Create an "index" for each element of a group with data.table
First, I'll load your sample data into R (you can't currently use dput()
with data.table
):
df <- read.table(header = TRUE, stringsAsFactors = FALSE, text = "
V1 V2 V3 V4 V5 V6
1 chr1 3205901 3207317 . - ENSMUSG00000051951
2 chr1 3206523 3207317 . - ENSMUSG00000051951
3 chr1 3213439 3215632 . - ENSMUSG00000051951
4 chr1 3213609 3216344 . - ENSMUSG00000051951
5 chr1 3214482 3216968 . - ENSMUSG00000051951
6 chr1 3421702 3421901 . - ENSMUSG00000051951
7 chr1 3102016 3102125 . + ENSMUSG00000064842
8 chr1 3466587 3466687 . + ENSMUSG00000089699
9 chr1 3513405 3513553 . + ENSMUSG00000089699
10 chr1 3054233 3054733 . + ENSMUSG00000090025")
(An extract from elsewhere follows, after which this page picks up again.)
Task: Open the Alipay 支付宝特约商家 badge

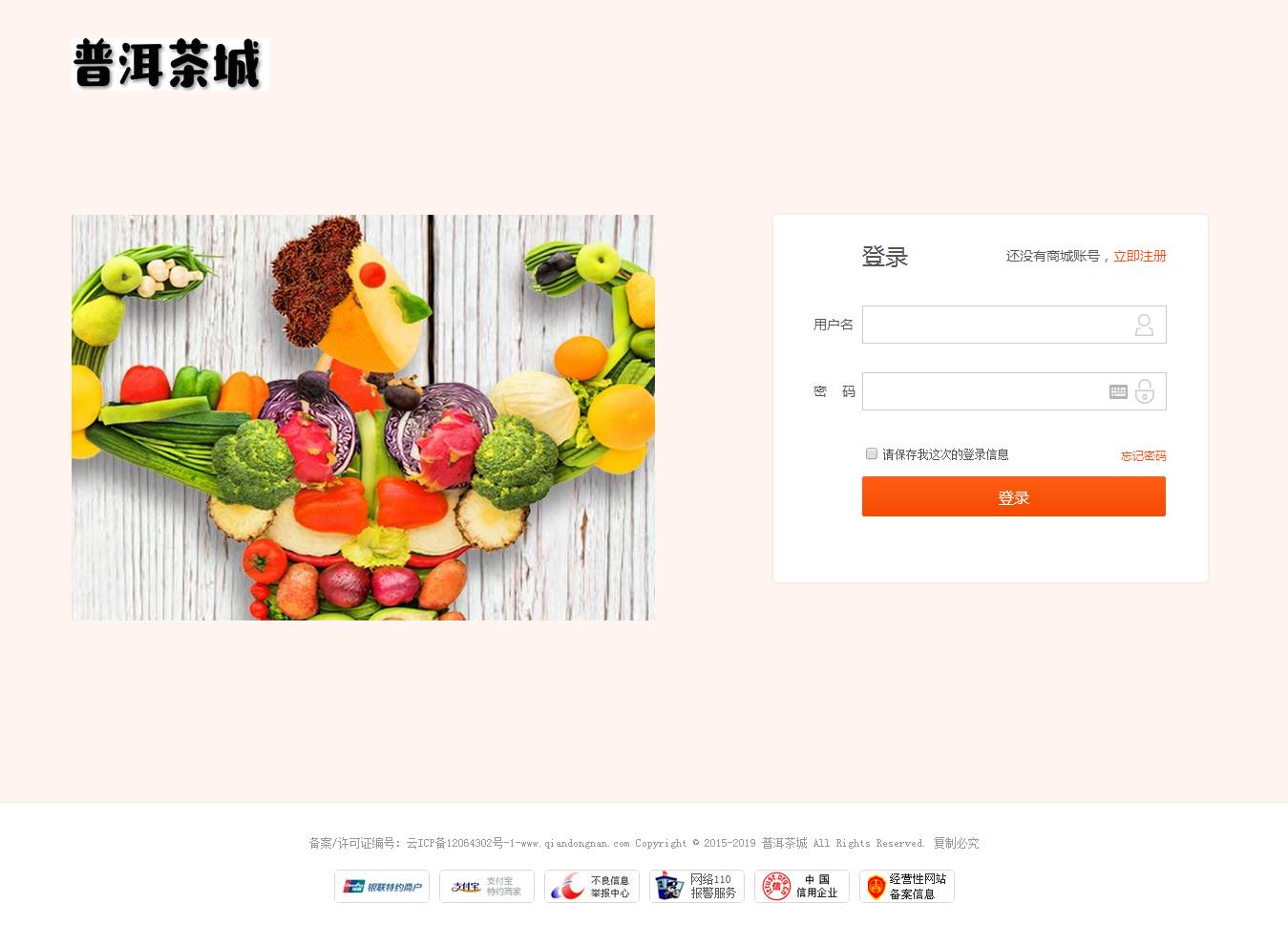Action: tap(487, 887)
You can almost elegantly solve your problem with dplyr:
library(dplyr)
df %>%
group_by(V6, V5) %>%
mutate(index = row_number(V2))
(I've assume V2 is the variable you want to index by - I think it's better to be explicit rather than relying on the order row of the row)
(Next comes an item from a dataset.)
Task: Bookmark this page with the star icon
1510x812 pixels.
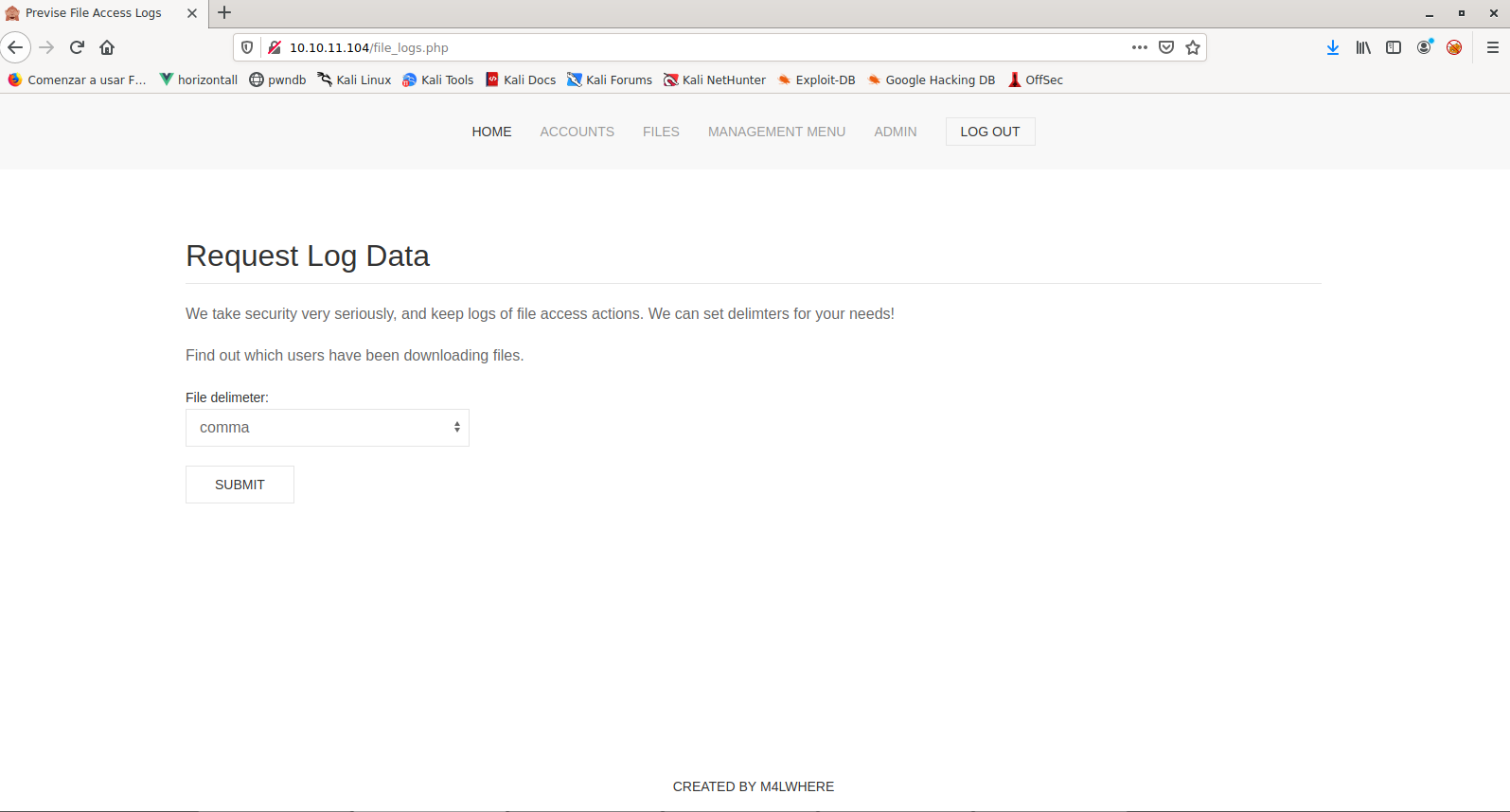Action: (x=1193, y=47)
But you want a different summary for different subsets, which isn't currently easy in dplyr. One approach would be to split and then re-combine:
rbind_list(
df %>% filter(V5 == "+") %>% mutate(index = row_number(V2)),
df %>% filter(V5 == "-") %>% mutate(index = row_number(desc(V2)))
)
But this is going to be relatively slow since you have to make two copies of the data.
Another approach would to be use an if inside the summary:
df %>%
group_by(V6, V5) %>%
mutate(index = row_number(if (V5[1] == "+") V2 else desc(V2)))
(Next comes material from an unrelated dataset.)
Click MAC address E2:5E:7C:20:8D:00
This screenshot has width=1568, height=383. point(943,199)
As a fellow bioinformatician, I come across this operation quite frequently. And this is where I adore data.table
's modify subset of rows by reference feature!
I'd do it like this:
dt[V5 == "+", index := 1:.N, by=V6]
dt[V5 == "-", index := .N:1, by=V6]
No functions required. This is a little more advantageous because it avoids having to check for ==
"+"
or "-"
once for every group! Instead, you can first subset all groups with +
once and then group by V6
and modify just those rows in place!
Similarly you do it once again for "-"
. Hope that helps.
Note:
.N
is a special variable that contains the number of observations per group.